In 2000 she and Jeremy Kane, a fellow Stanford University student and a White House speechwriting intern, began an 18-month relationship, although the same year the magazine Star — under the headline “Chelsea in love with movie hunk” — linked her to Ben Affleck. The sketchy proof? They were photographed laughing together.

In 2002, while studying at Oxford, she began a three-year relationship with Ian Klaus, a Rhodes scholar, which ended because they “grew apart”. Then she and Mr Mezvinsky rekindled their earlier friendship. “He’s a great human being,” Bill Clinton says.

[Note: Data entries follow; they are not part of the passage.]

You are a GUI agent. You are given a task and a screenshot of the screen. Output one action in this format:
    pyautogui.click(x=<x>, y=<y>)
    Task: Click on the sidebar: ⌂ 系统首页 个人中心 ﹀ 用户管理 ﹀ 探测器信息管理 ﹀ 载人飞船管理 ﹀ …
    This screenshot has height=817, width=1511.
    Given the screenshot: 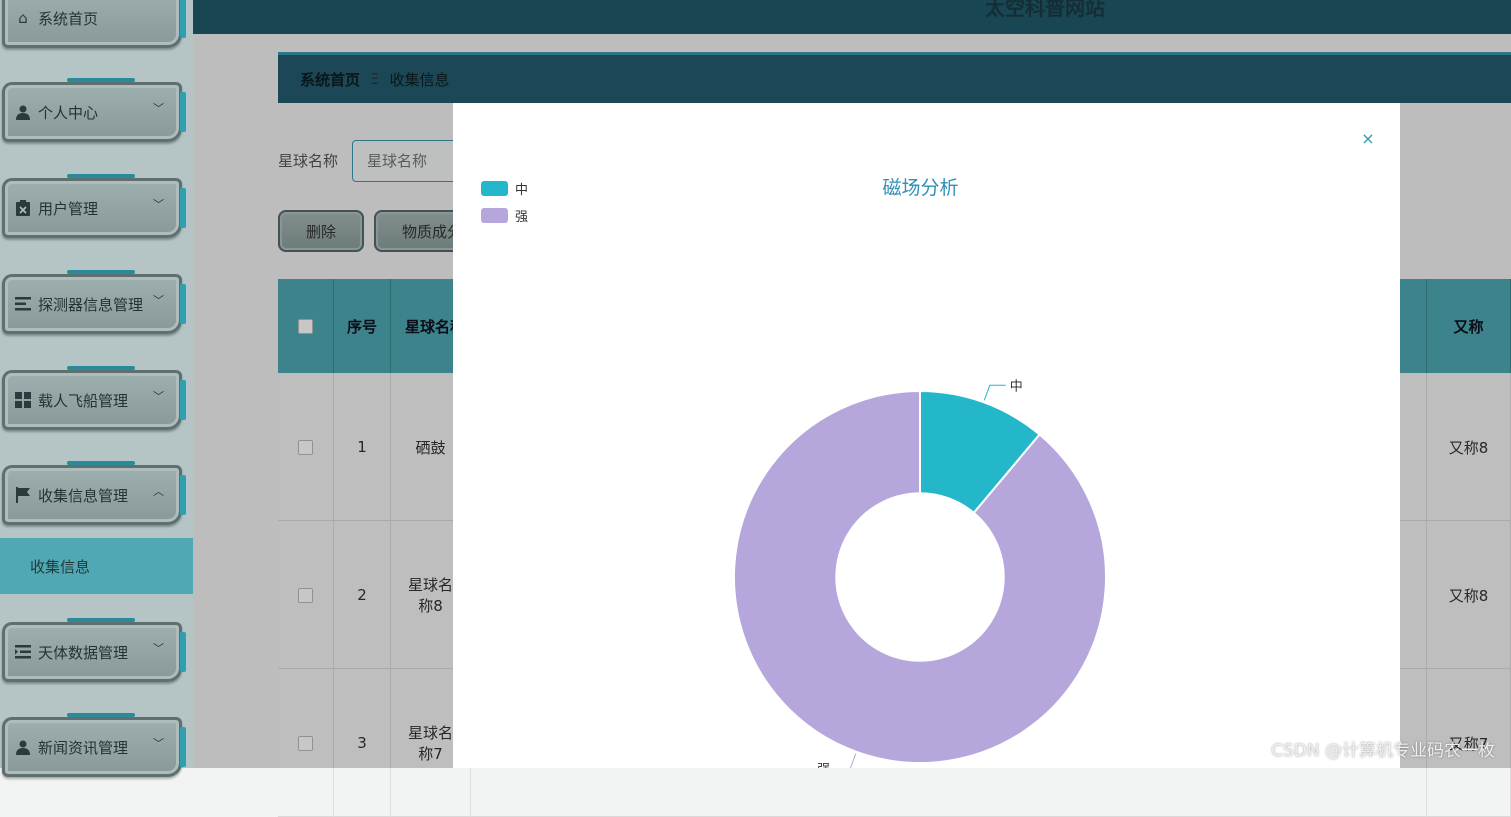 What is the action you would take?
    pyautogui.click(x=96, y=388)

Sidney Blumenthal, a former Clinton aide, told The Times how intelligent and able she was, though he “couldn’t possibly answer” what kind of a person she was. Fun, serious, jokey? “That’s going too far, sorry,” he demurred.

When she supported her mother so confidently two years ago, some questioned how much longer she could refuse to answer questions about herself. One TV journalist, who wondered on air if she was being “pimped out” by her mother’s campaign team, was suspended by his network.

Richard Johnson, editor of the influential Page Six gossip column in the New York Post, said that when he had lunch with Ms Clinton a couple of years ago — all conversation off the record — she was still “careful not to say anything that would get her into trouble. She wasn’t that engaging.”

Chelsea seems to be edging towards a public life. In her early twenties, she lost the curls and settled on her now-familiar groomed look. In 2003 she took a job at the blue-chip consultants McKinsey and then, in 2006, worked at a hedge fund. Now she is studying health policy and management at Columbia University.

Health was an issue that she spoke passionately about during her mother’s campaign. Mr Blumenthal said: “Ultimately, she wants to go into public service of some kind, that’s what motivates her.” Bill Clinton has said: “She is the best politician in our family. I would think it was wonderful if Chelsea went into politics.”

If she did, she could no longer hide from the cameras or the questions. Her wedding day might mark the last gasp of Chelsea Clinton’s very private life.